Se mostraron firmes. No pagarían. Leonor ordenó que los alguaciles londinenses fueran enviados a la cárcel de Marshalsea.

Una delegación se presentó ante Ricardo de Cornwall y le pidió que le comunicara a la reina que la ciudad de Londres era algo independiente del resto del reino. Tenía sus propias leyes y dignidades y no se allanaría a las órdenes de la reina. Los alguaciles debían ser liberados inmediatamente o bien toda la ciudad se sublevaría y los pondría en libertad. No permitiría que los extranjeros destruyeran sus privilegios.

Ricardo habló con Leonor.

—Debes comprender que la ciudad de Londres es algo aparte —le dijo—. Si la ofendes, tendrás un poderoso enemigo. La reina Matilde nunca fue coronada reina de Inglaterra, pero podía haberlo sido si no hubiese agraviado a Londres.

—¿De modo que debo dejar en libertad a esos hombres?

—Sí, por cierto, y sin demora. Si no lo haces, la Ciudad se sublevará. Y Dios sabe cómo puede terminar ese asunto. Enrique se sentiría muy inquieto, ya que el país estaría en peligro y tú también.

—Me irrita ceder ante ellos.

—En ocasiones, Leonor, tenemos que ceder.

Ella comprendió que Ricardo tenía razón y se evitó el conflicto.

Pero el odio de los londinenses a la reina se había acentuado y, hasta cuando alumbró a su bebé en Westminster, no menguó. La criatura era una niña pequeña y, como nació el día de Santa Catalina, Leonor la llamó Catalina.

* * *

Se recibió una carta del rey.

Simon de Montfort había acudido en su ayuda y dominado la rebelión gascona. Uno de los motivos para ello era que había encontrado un nuevo aliado en Alfonso de Castilla.

Era necesario cultivar esa amistad, ya que de no haberlo hecho Simon, Gastón de Bearn se habría hecho amigo del rey Alfonso. Gastón le había prometido tierras y castillos a Alfonso, pero Enrique había podido ofrecerle más.

“Es hora de que nuestro hijo tenga esposa”, escribió a Leonor. “Oh, es joven aún, pero eso es necesario si quiero conservar la Gascuña. Sé que estarás de acuerdo conmigo, queridísima, si te digo que no había más solución que los esponsales de Eduardo con la hermanastra de Alfonso de Castilla. Es una hermosa muchacha. Su padre fue Fernando III y su madre es aquella Juana de Ponthieu con quien yo pensaba casarme hasta que descubrí la existencia de la única reina que podía haber para mí. Es muy joven y dócil. Creo que le convendrá perfectamente a Eduardo. Confío en que estarás satisfecha, pero recuerda que el dilema era casarse con esa muchacha o perder la Gascuña. Alfonso insiste en que Eduardo venga aquí y se case con ella. No quiere ni oír hablar de que ella vaya a Inglaterra antes de la ceremonia. Ahora, queridísima, te corresponde a ti decirle a Eduardo lo que he concertado para él y traerlo. ¡Cómo ansío verte!”.

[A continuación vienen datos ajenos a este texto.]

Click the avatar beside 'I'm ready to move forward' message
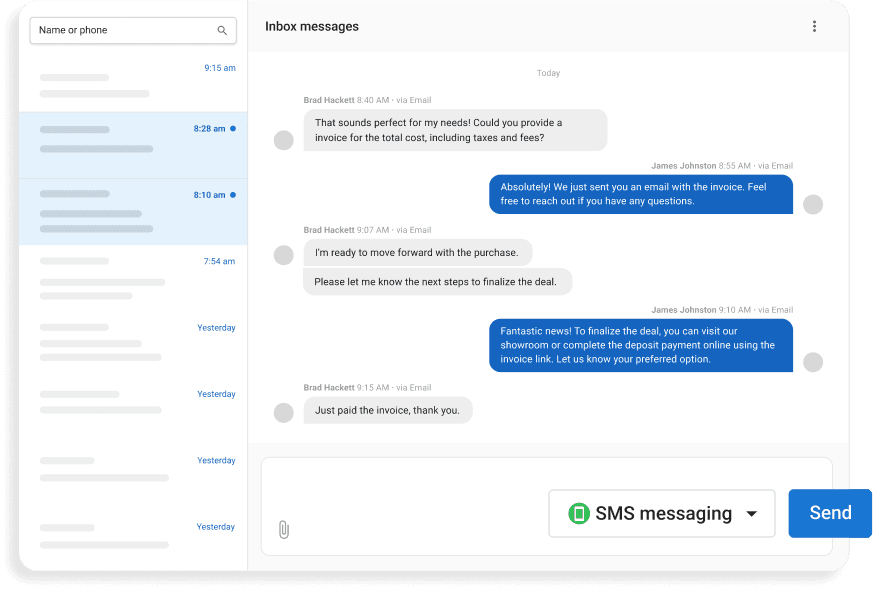873x590 pixels. tap(283, 255)
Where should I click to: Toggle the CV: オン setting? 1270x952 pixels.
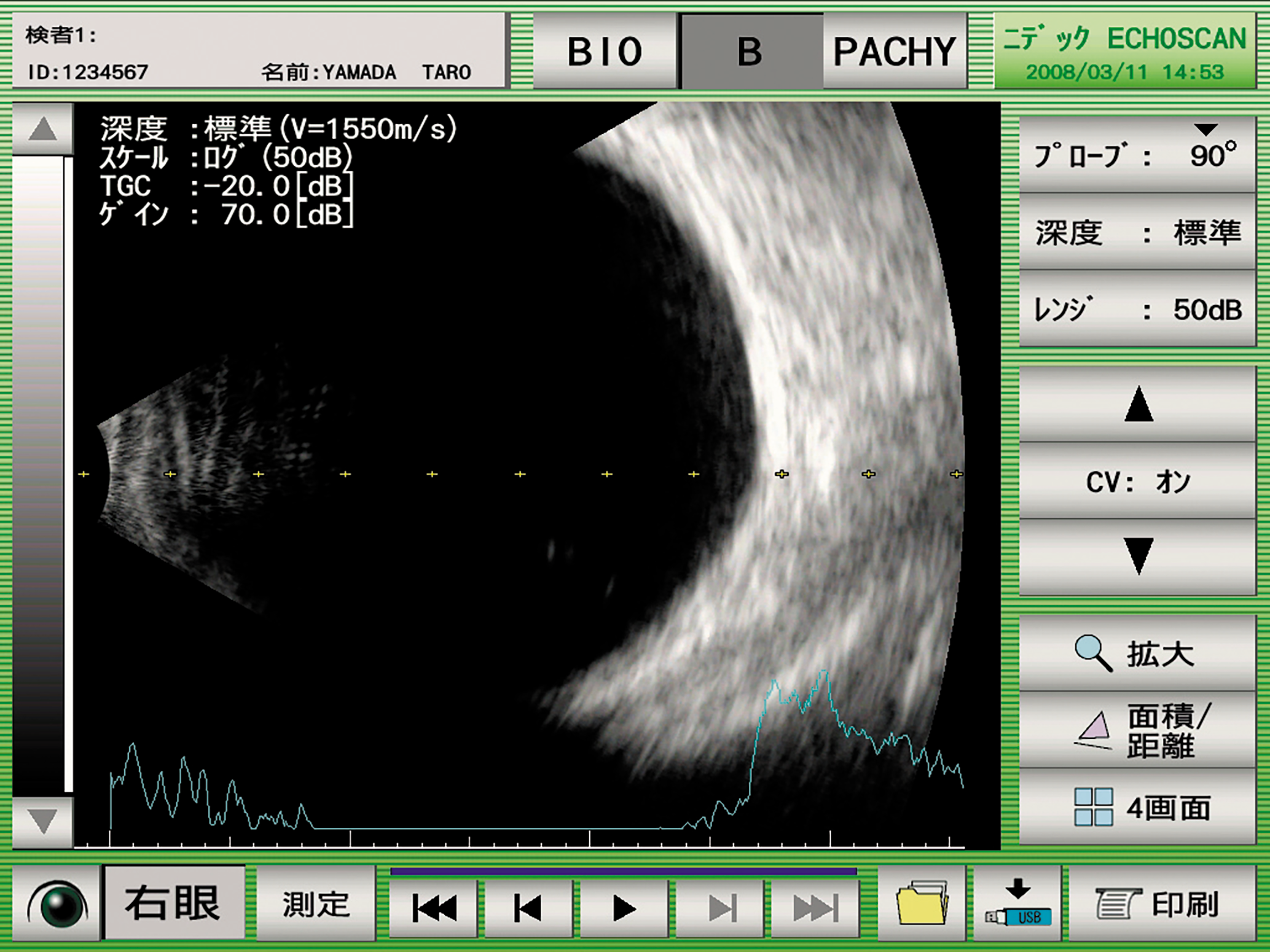click(1138, 482)
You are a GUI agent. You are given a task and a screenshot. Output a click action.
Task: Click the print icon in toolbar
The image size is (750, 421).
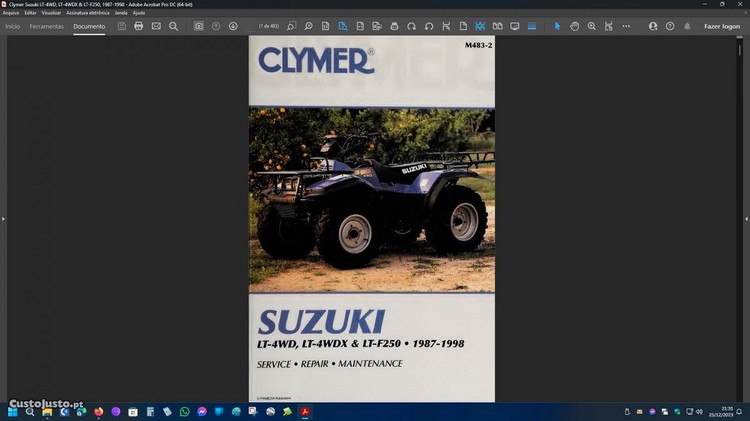pyautogui.click(x=139, y=26)
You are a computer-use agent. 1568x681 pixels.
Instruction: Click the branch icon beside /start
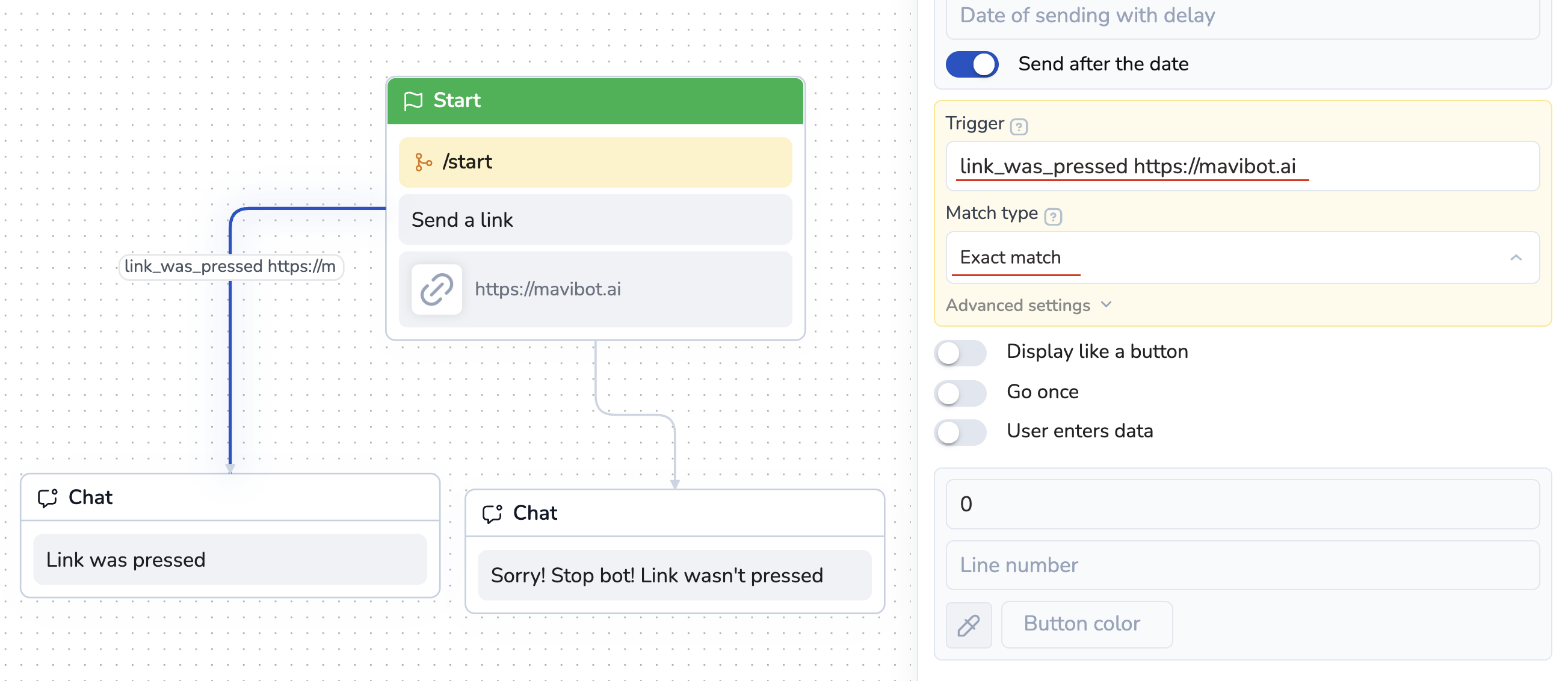(423, 162)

Leonor se sintió exaltada. Catalina tenía suficiente edad para poder dejarla allí. Se llevaría a los demás niños con ella. ¡Cómo habría ansiado tener consigo a Margarita! Le inquietaba un poco pensar en ella y esperaba ansiosamente sus noticias. Escocia estaba tan lejos y, según todas las referencias que le habían dado, era un país frío y desolado. ¡Qué maravilloso sería si pudieran ir a la Provenza y ver a su madre o la corte de Francia!

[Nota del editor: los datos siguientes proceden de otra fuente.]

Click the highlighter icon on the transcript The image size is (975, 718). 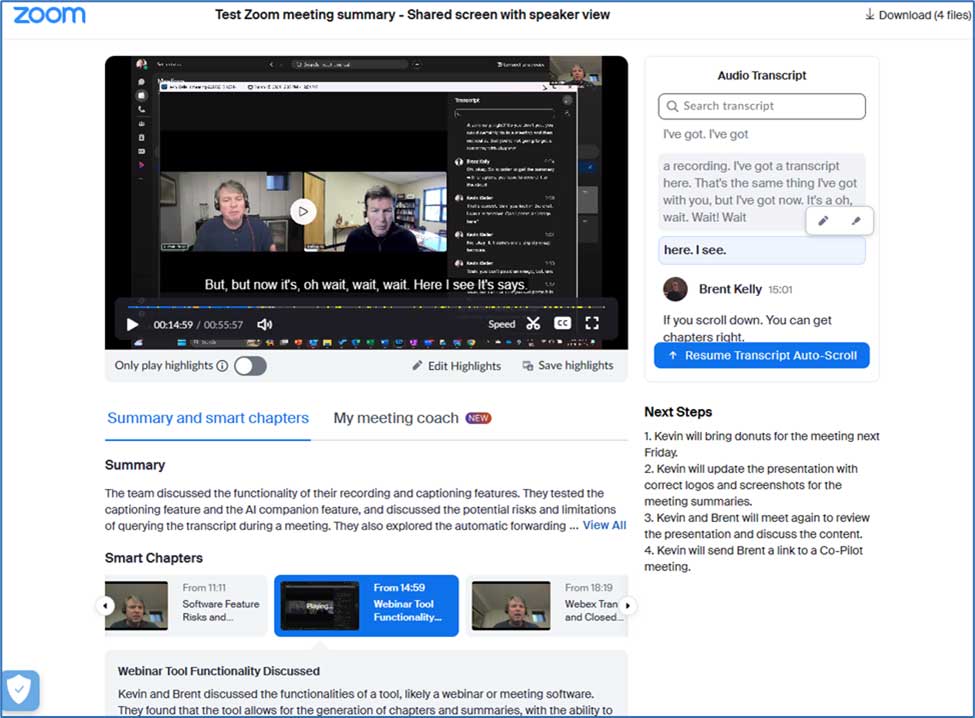coord(856,221)
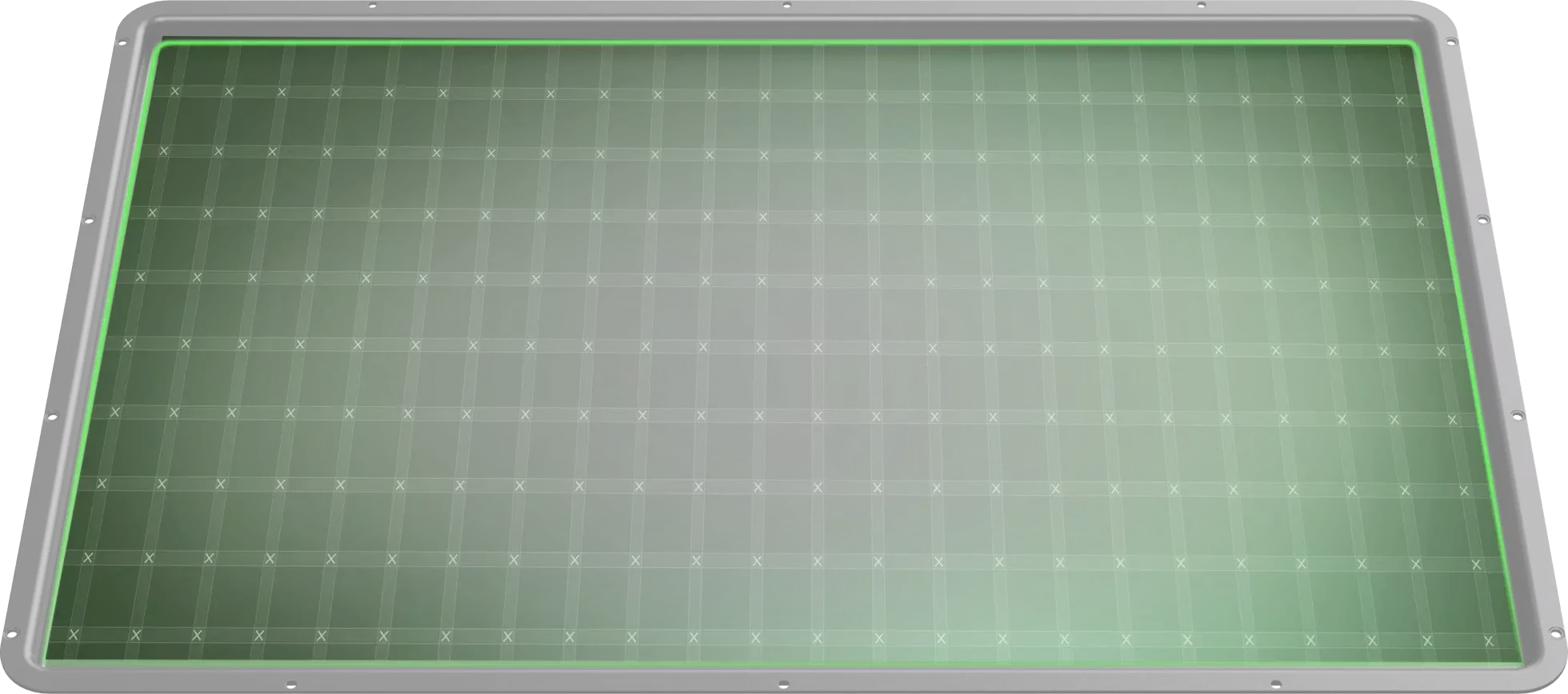Click the top-left corner X marker on grid

point(175,91)
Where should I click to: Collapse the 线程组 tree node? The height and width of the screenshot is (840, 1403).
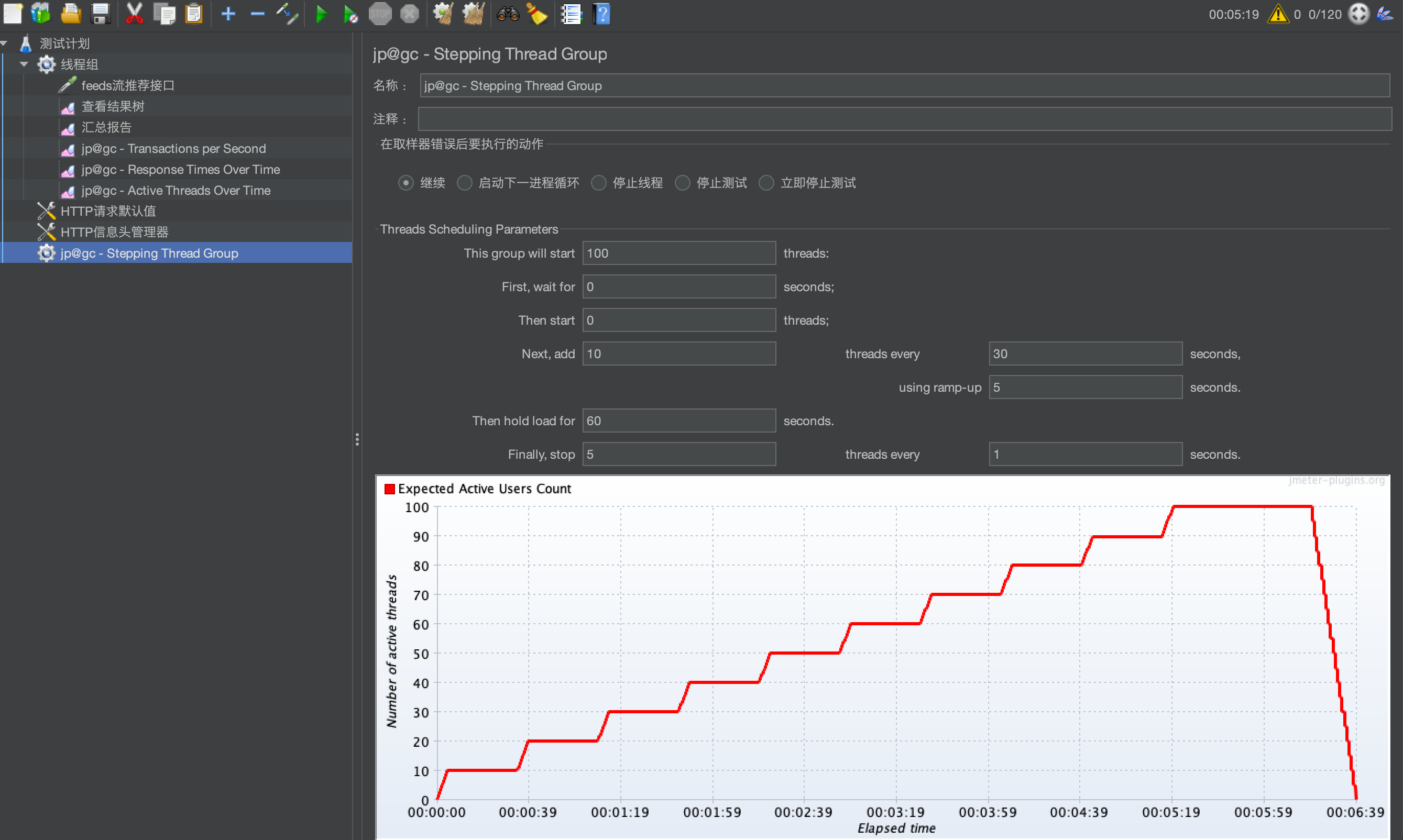point(24,64)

Aquello era excitante. Ella necesitaba vestidos nuevos… hermosos. Enrique confiaba, sin duda, en que su aspecto fuera suntuoso y no debía decepcionarlo. Los extranjeros nunca podrían decir que a la reina de Inglaterra le faltaba dinero para comprarse ropa lujosa.

¡Estar con Enrique de nuevo! ¡Qué contenta se sentiría la familia! Pero ella era egoísta al guardarse la noticia. Diría enseguida a sus hijos que irían a reunirse con su padre.

Desde luego, a Eduardo habría que decirle algo más. También él tendría una esposa.